Particulièrement menacée par la cybercriminalité dans la sous-région, la Côte d'Ivoire structure sa stratégie de défense numérique, à marche forcée. Après l'adoption en décembre 2021, d'une Stratégie nationale de cybersécurité 2021-2025, elle se dotera bientôt d'une Agence Nationale de Sécurité des Systèmes d'Information (ANSSI) et d'un Centre de supervision national des Operations de Sécurité (SOC), (une annonce faite lors du CAF 2023).

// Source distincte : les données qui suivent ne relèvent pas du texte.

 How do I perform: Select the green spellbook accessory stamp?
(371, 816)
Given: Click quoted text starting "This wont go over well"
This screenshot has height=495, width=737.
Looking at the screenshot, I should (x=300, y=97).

L'Afrique doit-elle avoir peur de l'IA ? « Je vois effectivement de gros problèmes à l'horizon, mais je vois aussi des opportunités, notamment dans la médecine. Il y aura toujours des scénarios catastrophes, mais il faut regarder les opportunités que l'IA apportera à l'humanité. Elle permet par exemple de détecter les faux positifs, et aurait peut-être permis en 2014, de sauver les passagers du Boeing de la Malaysia Airlines, abattu par erreur, par un missile en Ukraine », conclut-il avec un optimiste à contre-courant de la tendance qui règne dans les couloirs du célèbre « Hôtel Ivoire » d'Abidjan.

Une chose est sûre, l'évolution de l'IA ouvre un nouveau champ des possibles. Pour Youssef Mazouz, Secrétaire général du Centre africain de cybersécurité, « les Africains sont dans l'obligation de prendre le train ChatGPT en marche ! ».